Sermon – Luc 6: 27-38 (20 février 2022)
Luc 6 : 27-38
Lorsque j’étais un étudiant au Cégep, notre professeur de philosophie, M. Anton Kaluzny, nous a raconté l’histoire d’un Afro-Américain qui déambule dans les rues d’une ville du Sud un beau dimanche après-midi. Soudain, un suprématiste blanc sort de nulle part et frappe notre homme en plein visage sans aucune raison. Ce dernier ne bouge pas d’un poil, alors le suprématiste blanc le frappe une deuxième fois. À ce moment, l’homme enlève son veston tranquillement, roule ses manches et flanque une raclée à un assaillant. Quand la nouvelle s’est répandue, les amis de l’homme ont accouru et lui ont demandé : « Mais qu’as-tu fait? Nous pensions que tu étais un bon Chrétien? » « Mais je le suis », leur dit-il. « J’ai fait exactement ce que la Bible nous enseigne. On m’a frappé sur une joue, j’ai montré la seconde et comme Jésus ne donne aucune instruction après ce point, j’ai pu faire tout ce que je voulais. » Je ne sais toujours pas quelle est la leçon que mon professeur de philosophie a voulu nous enseigner. Cependant, j’ai découvert ce jour-là les dangers d’une interprétation trop littérale d’un texte biblique.
Après avoir annoncé que dans le Royaume des cieux notre monde sera profondément transformé, Jésus continue son discours dans le passage d’aujourd’hui en déclarant à tous ces disciples qui l’écoutait : « aimez vos ennemis, faites-leur du bien et prêtez sans rien espérer recevoir en retour. Si quelqu’un te frappe sur une joue, présente-lui aussi l’autre ; si quelqu’un te prend ton manteau, laisse-le prendre aussi ta chemise. Donne à quiconque te demande quelque chose, et si quelqu’un te prend ce qui t’appartient, ne le lui réclame pas. »
Jésus devait très bien savoir très bien que nous ne vivions pas dans un monde peuplé de licornes. Souvent, être trop gentil est considéré comme une faiblesse dans notre société. Personne ne veut être le punching bag de toutes les personnes en colère. Nous n’espérons pas être un tapis piétiné par ceux et celles qui ne montrent aucun égard envers les autres. Nous préférons utiliser les mêmes armes et les mêmes tactiques de nos adversaires pour nous assurer la victoire. À la guerre comme à la guerre.
Pour ces raisons, plusieurs d’entre nous ont de la difficulté avec le message de Jésus d’aujourd’hui. Cependant, l’une des clés pour le comprendre se trouve dans une courte phrase trop souvent oubliée. « Faites pour les autres exactement ce que vous voulez qu’ils ou elles fassent pour vous. » Ces mots sont souvent surnommés la règle d’or parce que ce principe est énoncé dans presque toutes les grandes religions et cultures du monde. Ils nous rappellent que si nous n’avons aucun contrôle sur les mots et les actions des autres, nous pouvons nous contrôler. Si les autres agissent comme des barbares, nous n’avons pas à devenir des barbares à notre tour. Si un homme entre dans ma maison, y met le feu et s’enfuit, je peux décider de suivre cet homme, de le battre, et même de mettre le feu à sa maison, mais pendant tout temps ma maison brûle toujours et je risque de tout perdre.

LISTE DES CONSIGNES
- 1) Relevez toutes les injonctions à l'impératif que contient la parole de Jésus citée dans le paragraphe du sermon qui commence par « Après avoir annoncé ».
- 2) Reproduisez fidèlement le passage du sermon qui commence par « Jésus devait très » et se poursuit jusqu'à « à la guerre. ».

CONTENU DES DONNÉES
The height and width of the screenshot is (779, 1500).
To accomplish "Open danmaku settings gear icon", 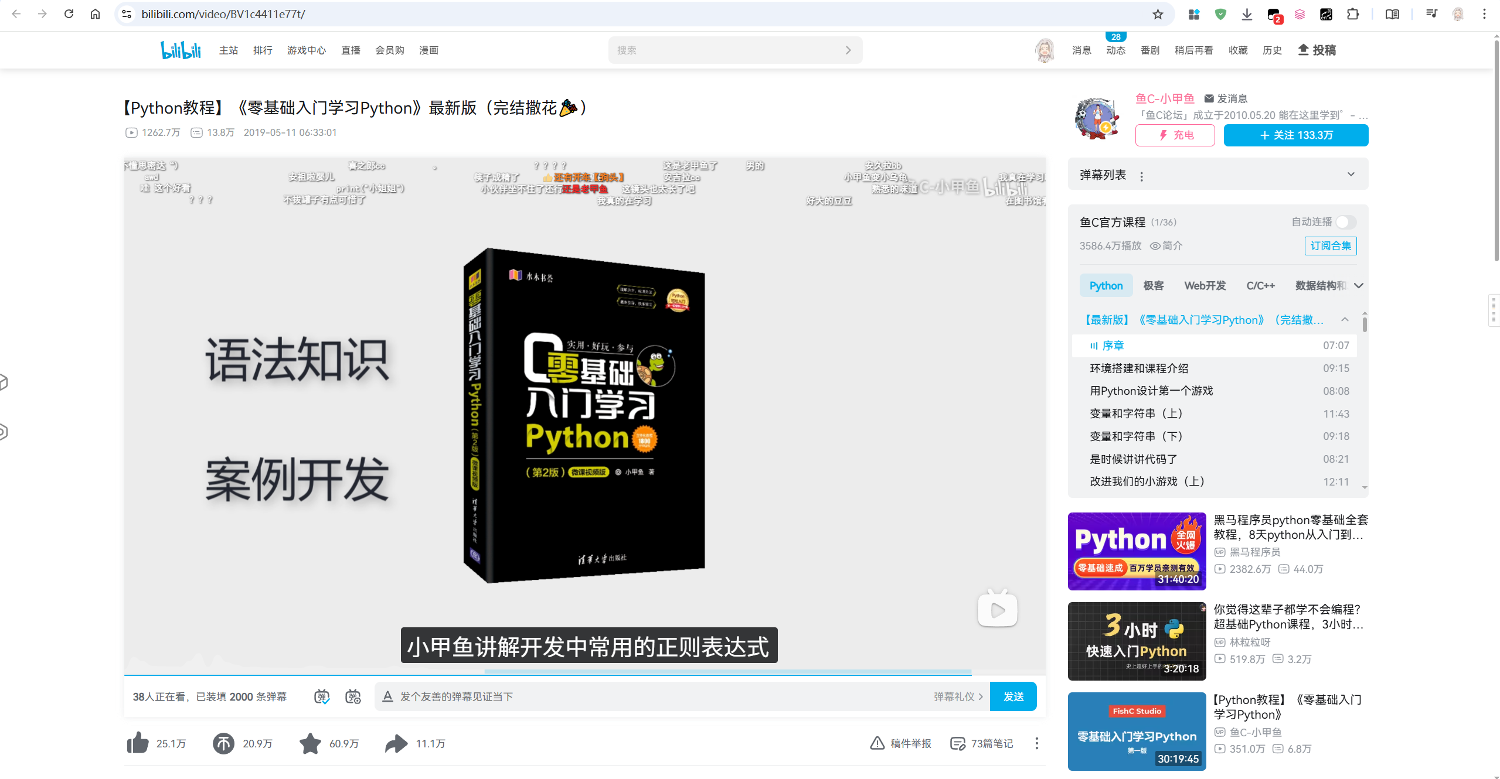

RÉSULTATS DE L'EXERCICE
- 1)
- aimez vos ennemis
- faites-leur du bien
- prêtez sans rien espérer recevoir en retour
- présente-lui aussi l'autre
- laisse-le prendre aussi ta chemise
- Donne à quiconque te demande quelque chose
- ne le lui réclame pas

- 2)
Jésus devait très bien savoir très bien que nous ne vivions pas dans un monde peuplé de licornes. Souvent, être trop gentil est considéré comme une faiblesse dans notre société. Personne ne veut être le punching bag de toutes les personnes en colère. Nous n’espérons pas être un tapis piétiné par ceux et celles qui ne montrent aucun égard envers les autres. Nous préférons utiliser les mêmes armes et les mêmes tactiques de nos adversaires pour nous assurer la victoire. À la guerre comme à la guerre.